相場戦略研究所
新安値とその意味 長谷川慶太郎
新安値とその意味
2002.11.15更新 (毎週更新)
底値確認の判断
前週ついに日経平均は、バブル崩壊後の新安値を更新した。一部の悲観論者が主張していた予測が的中した形であり、更に一段安を予測する向きが力を増している印象は免れない。その一方、こうした危機に対応しようとする動きも、強まってきただけでなく、小泉政権としてもこうした株安を放置出来ないとして、思い切った制度改革に踏み出す動きが本格化し始めた。こうした動きから言うなら、このあたりが底値との判断が強まっている。
危機感の政界
株安の影響はまず政界に及び始めている。例年税制改正に取り組むべき時期とされる11月に入って、自民党税制調査会(党税調)は大きく影響したとされる証券税制の全面的改正に取り組む姿勢を明示し、この税制改正を導入することで証券市場に新規資金の導入できる条件を整備しようとしている。また所管の金融庁も証券税制の改正に動き始め、税率の一律10%への引き下げ、配当課税の源泉分離10%一本化、平成15年度から導入予定の「申告分離課税」を一応停止、従来の「源泉分離課税」方式と平行すると言った改正案を提案している。
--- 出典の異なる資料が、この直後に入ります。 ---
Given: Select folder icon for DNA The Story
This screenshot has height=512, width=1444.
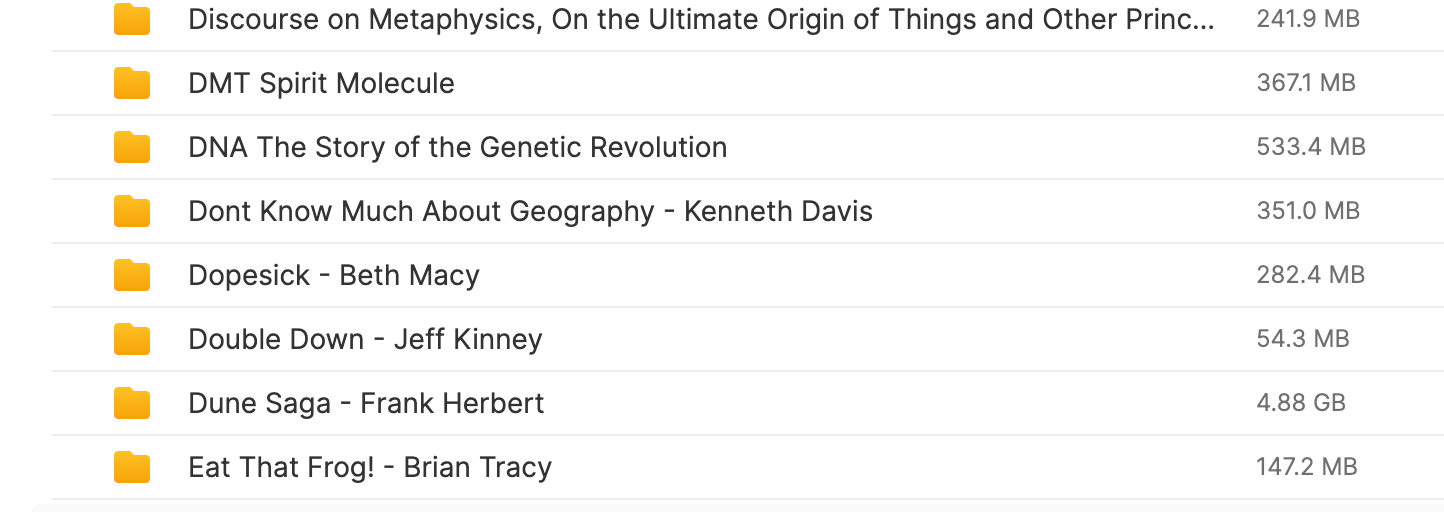Looking at the screenshot, I should click(x=132, y=148).
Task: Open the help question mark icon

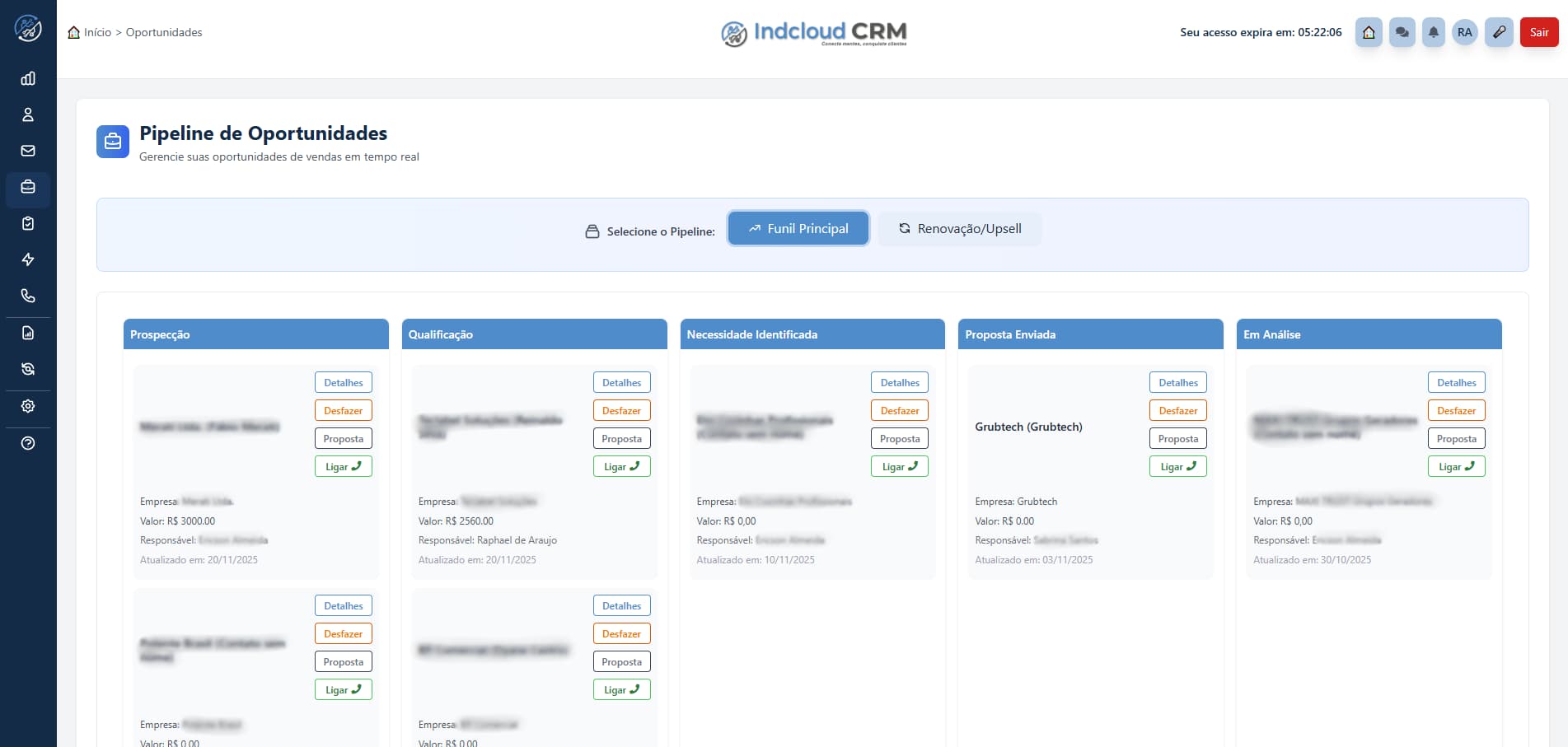Action: [28, 443]
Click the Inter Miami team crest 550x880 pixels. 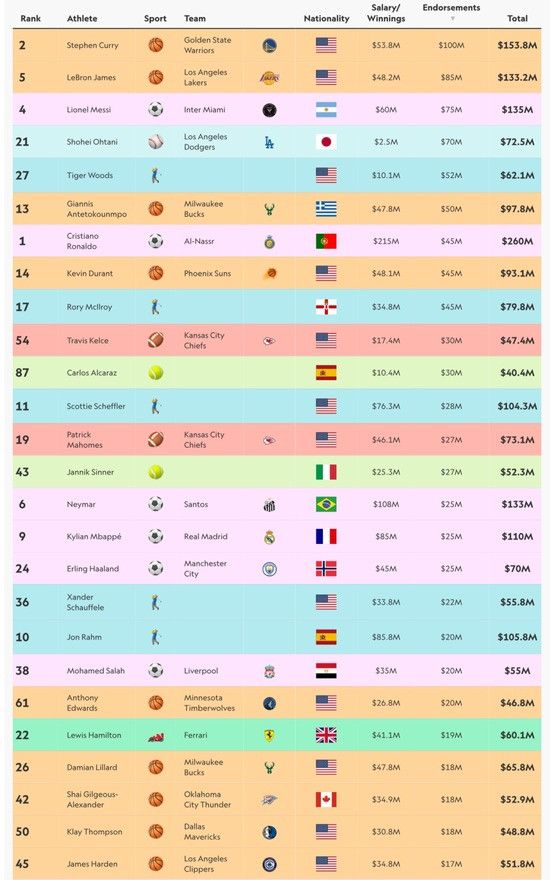(x=269, y=110)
この改正案は既に所管の財務省とも調整の上で発表されたものとされ、意外に実現の可能性が高いと伝えられている。
デフレ対策も税制中心
10月30日小泉政権が発表した「デフレ総合対策」でも、金融機関の抱える不良債権の処理を実施する一方、これに伴い一般経済界に生ずる痛みに対する方策として法人税を中心に「減税」が導入される方式が採用された。いまの経済の基調となっているのは、世界的なデフレとの認識が小泉政権を支配しているため、伝統的な景気対策は一切導入されず、不況対策は専ら税制改革中心とされる。もちろんこうした経済政策運営に自民党内から反発が生じているが、小泉首相は一顧だにすることなく所信を貫く姿勢に何の変化も見せようとしない。株価対策も全く変わりがない。今までの手法とは違って自由経済の運営に必要な政策とは、主として税制の改正しかないというのが小泉政権の経済政策運営の基本なのである。証券市場の再活性化にも証券税制の改正しか対応の方策はないのである。
効果は遅いが有効
今の証券危機の原因は、極めて多くの要因が重なったものであり、それを一挙に「快刀乱麻を絶つ」ように全ての問題点を解決できる対策などありはしない。証券市場の魅力が低下した理由、とくに将来金融市場の基本体制にならざるを得ない「直接金融制度」を成立させる前提は、証券市場に巨額の個人金融資産を吸引するだけの魅力を回復させる状況を作ることしかない。いままでの証券市場は個人投資家にとってあまりに不利な投資環境しか提供して来なかった。とくに証券税制面でその不利が目立っていたのを本格的に改革しないと個人投資家が証券投資に動くわけがない。この点に漸く改革のメスが入ろうというのである。
高利回り銘柄が有利
いま論じられている税制改革案の中で最も成立し易い案は、既に挙げた「金融庁案」である。その中で最も注目されるのは配当課税の改正である。いまの税制では配当を支払う企業が、20%の源泉課税を受け、受け取った株主は所得の水準によってその内5%あるいは10%だけを他の所得に対する課税から控除を受ける。法人株主なら源泉課税の全額を法人税から控除できるのに対し極めて不利な扱いである。これを源泉課税10%だけとし、個人、法人を問わずそれ以上の課税対象としないと言う改正である。この課税が実現すれば、高額所得者に有利な改正というのに加えて、高利回りの銘柄が著しく有利になる。電力など高利回り銘柄が改めて注目されるに違いない。